Deploying Scalable Deep Learning on HPC Infrastructure

Author nameNikolaos Nikoloutsakos
TitleDeploying Scalable Deep Learning on HPC Infrastructure
Year2018-2019
Supervisor

Christos Tryfonopoulos

ChristosTryfonopoulos

Summary

The aim of this thesis is to explore ways to parallelize/distribute deep learning in multi-core and distributed systems and compare the tools used for deploying models at scale. Models get deeper and more compute intensive as they tackle more complex tasks, and while the volume of training data is increasing, the training time may be prohibitively long. In Deep Learning it is hard to know in advance which ideas will work, typically researchers aim at trying out many different solutions in the shortest possible period of time. One way to speed up training is to use hardware accelerators such as GPUs or TPUs. To go even faster we can train a model across multiple machines each equipped with multiple hardware accelerators. In this thesis we describe the problem from a theoretical perspective, approaches for its parallelization as well as with benchmark datasets on a real HPC system. To achieve the distribution of the training step there are two principal implementations commonly known as model parallelism and data parallelism. For the benchmarking tools implementations we focus in the Data Parallelism approach that is supported from widely used frameworks such as Tensorflow, PyTorch and Horovod.
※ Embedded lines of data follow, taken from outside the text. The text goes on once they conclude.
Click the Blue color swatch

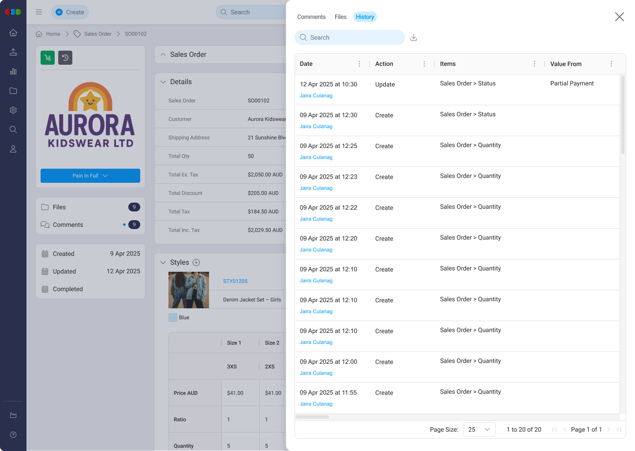coord(173,318)
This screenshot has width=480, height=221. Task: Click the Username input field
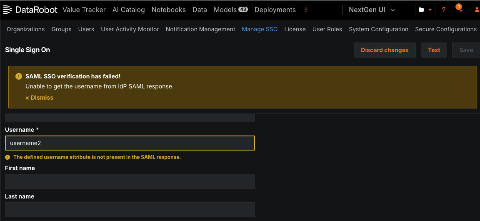click(130, 143)
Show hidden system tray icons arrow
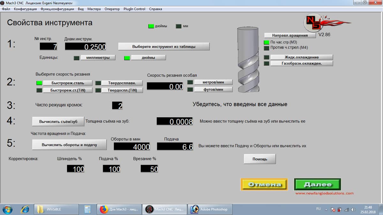 326,210

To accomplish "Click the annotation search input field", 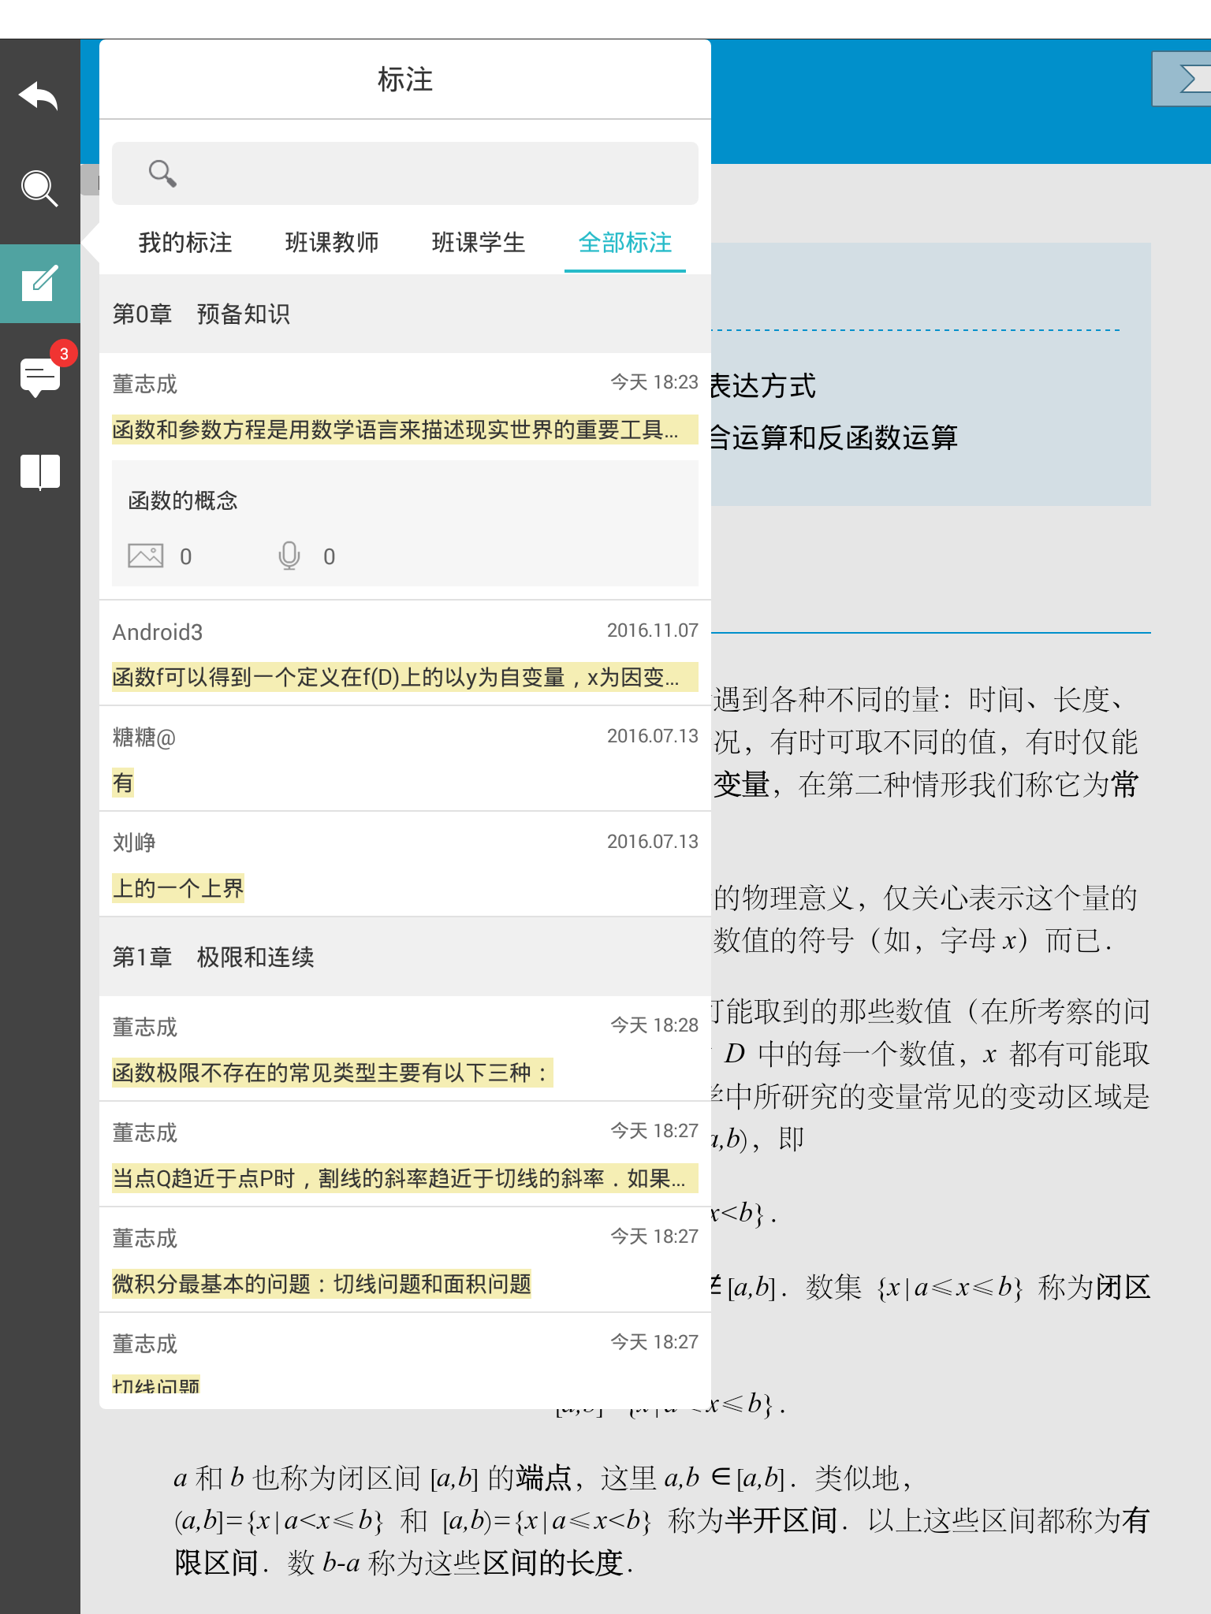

We also present our work while training a DL model with distributed training frameworks, with the aim to provide means for efficient resource utilization, when scaling out. In our benchmarks, we evaluate performance of the parallel models in terms of predictive accuracy of the model and in the computational speed of the process such as speedup, efficiency and scalability. We also experiment with the model quality implications of naively scaling out in deep learning vs. scaling out utilizing the linear scaling rule and learning rate warmup methods. The tools and methods utilized in our benchmarks, enabled us to efficiently scale out a 1000 class image classification problem to 16 GPU workers, without degrading the resulting model quality.